[QUOTED PASSAGE]
I am not talking about abolishing policies to avoid litigation or processes for implementing benefits, pay, and employee downtime. I am calling for the end of HR in the sense that we can no longer view people as company "resources" to be catalogued, attributed a value, and leveraged as replaceable cogs in the company machine.

The July/August 2015 edition of the Harvard Business Review published 3 articles that suggest blowing up HR and replacing it with something else. (I just wanted to end it, but apparently these experts want to obliterate it.)

Below is an analysis of all 3 articles in the context of improving communication and feedback within a company, and putting people-management back in the hands of people managers. Managers who own these relationships can create spaces where employees bring their whole selves to work every day to be more innovative, productive, and engaged.

Why We Love to Hate HR ... And What HR Can Do About It by Peter Cappelli.

Remember that show The Office? Michael Scott, played by Steve Carrell, is the manager of Dunder Mifflin and his arch-enemy is Toby, the meek and oft-maligned HR guy. This is how many managers feel about HR professionals. They are seen as paper-pushers who have little to offer strategically in the realm of performance management.

According to Cappelli, the popularity of HR ebbs and flows with the economic tide. During the Great Depression when jobs were in extremely high demand, workers were threatened and even abused verbally and physically. Human Resources is seen as an inconvenience whenever the economy and the job market are experiencing downturn. But when talent is in short-supply (like software engineering jobs in Silicon Valley over the last few years), HR is seen as a valuable and strategic partner.

Cappelli discusses his experience participating on a panel with other HR leaders where someone posed the question, "Is HR doing more harm than good by prompting line managers to take their responsibilities as supervisors more seriously?"

[DATA EXCERPT]
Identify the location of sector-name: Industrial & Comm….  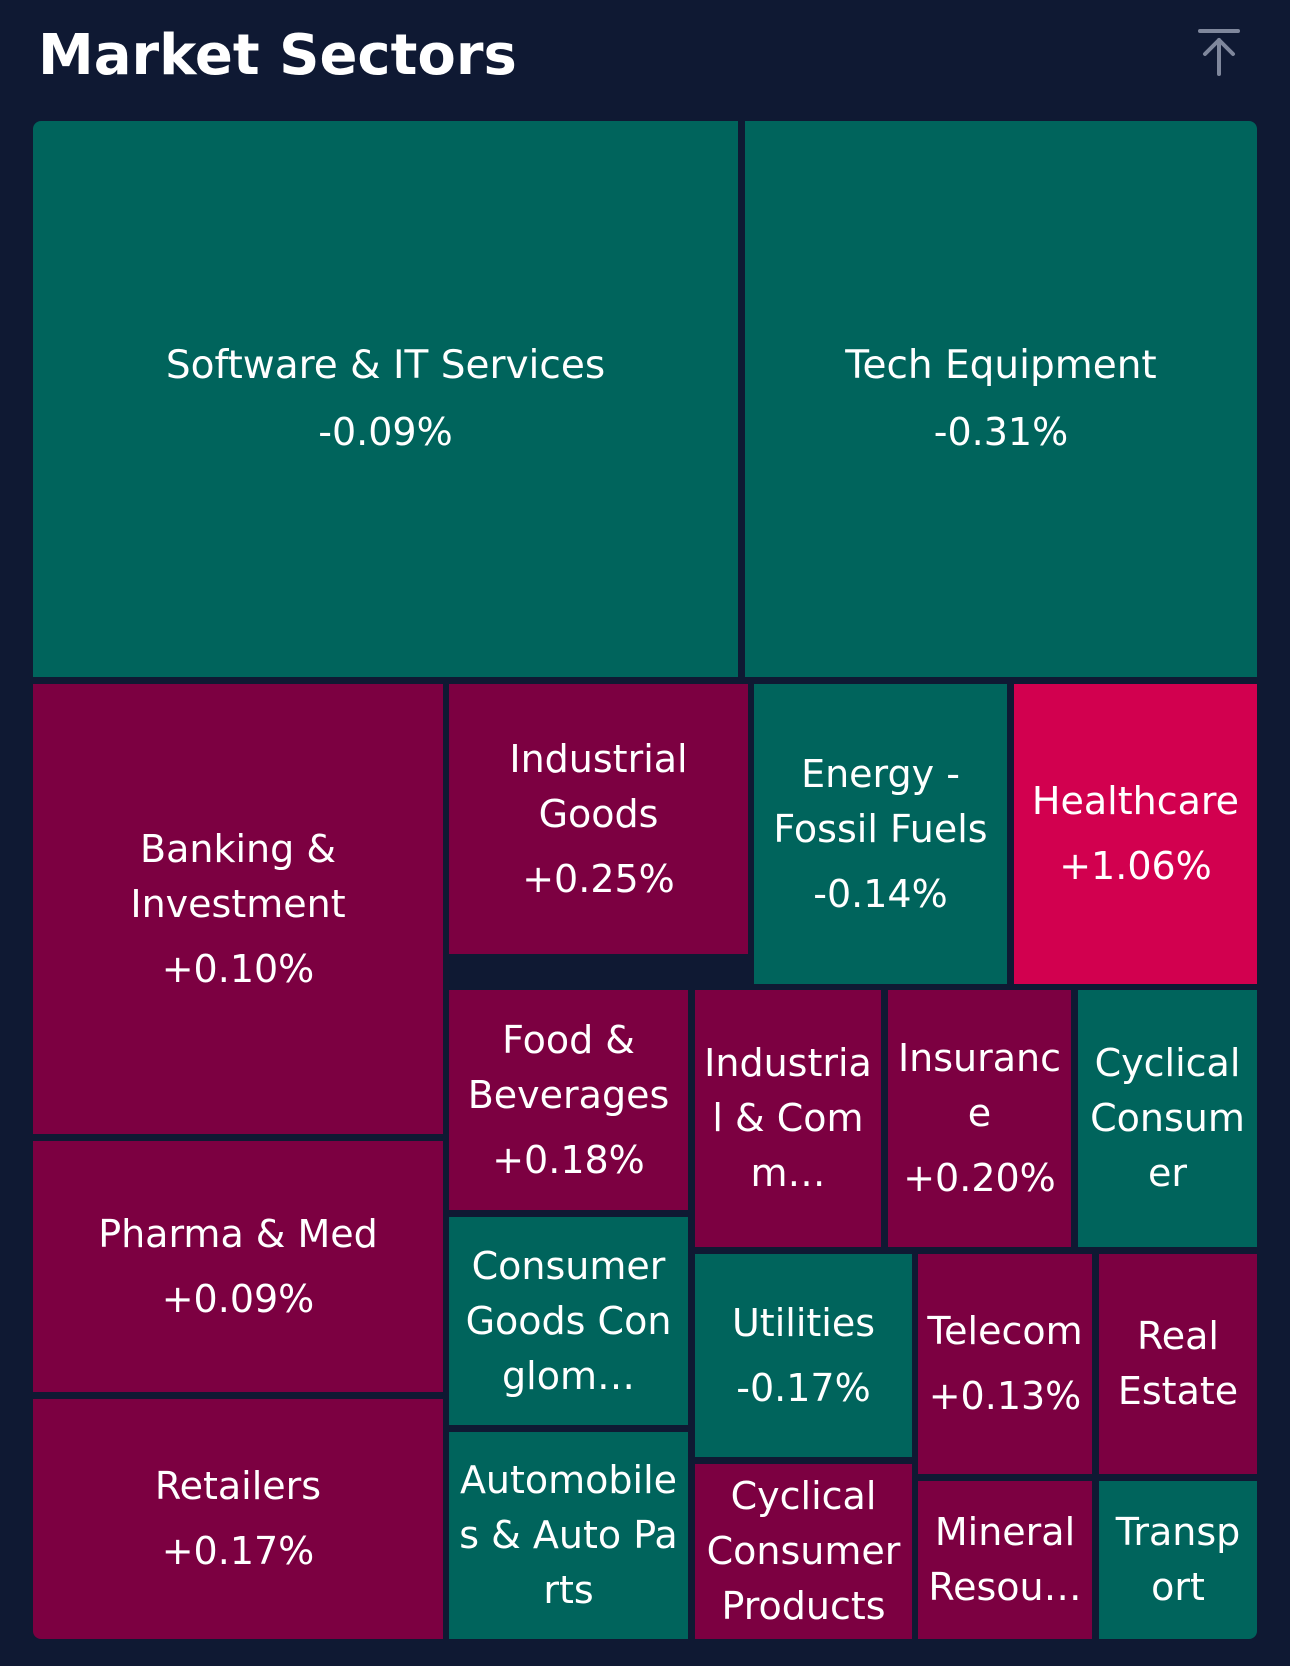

[EXERCISE INSTRUCTIONS]
**a)** Write out the part of the passage about HR starting at "The July/August 2015" and ending at "by Peter Cappelli.".
**b)** Extend the passage about HR, picking up right after its last sentence.

[ANSWERS FOR THE TASKS]
**a)**
The July/August 2015 edition of the Harvard Business Review published 3 articles that suggest blowing up HR and replacing it with something else. (I just wanted to end it, but apparently these experts want to obliterate it.)

Below is an analysis of all 3 articles in the context of improving communication and feedback within a company, and putting people-management back in the hands of people managers. Managers who own these relationships can create spaces where employees bring their whole selves to work every day to be more innovative, productive, and engaged.

Why We Love to Hate HR ... And What HR Can Do About It by Peter Cappelli.

**b)**
The consensus was that problems with performance will continue until executives prioritize talent issues for managers. "Supervisors need the training, the time, and the incentives to have serious conversations with subordinates about performance and growth", says Cappelli.

One of the trends that we are seeing in the last couple of years is that companies are shifting away from traditional performance reviews, getting rid of them altogether or only using them as part of an overall performance management strategy. In an HBR issue published earlier this year, Deloitte announced that they would reinvent performance reviews based on findings that "the best team leaders revealed that they conduct regular check-ins with each team member about near-term work." This is the practice that Cappelli suggests above, "serious conversations" needing to take place regularly.

This article presents the case studies of PwC and Juniper Networks who have also abandoned traditional performance appraisals, what Cappelli refers to as "perhaps the most reviled standard practice in all of management". These successful organizations have moved towards a model of ongoing conversation designed to improve skills and results, instead of relying on yearly check-ins that managers and employees hate for a multitude of reasons.

But business leaders don't always make the connection between treating people like people and experiencing improved business outcomes. Cappelli offers the example of Sears Roebuck's shift over 20 years ago. They discovered that improved morale led to a better customer experience, and in turn, to higher store profits.

As managers continue with outdated practices like once-a-year performance reviews, they are extending the timeline for improving their companies. They could be building a better infrastructure of performance management instead of patching up deteriorating staples of corporate procedure.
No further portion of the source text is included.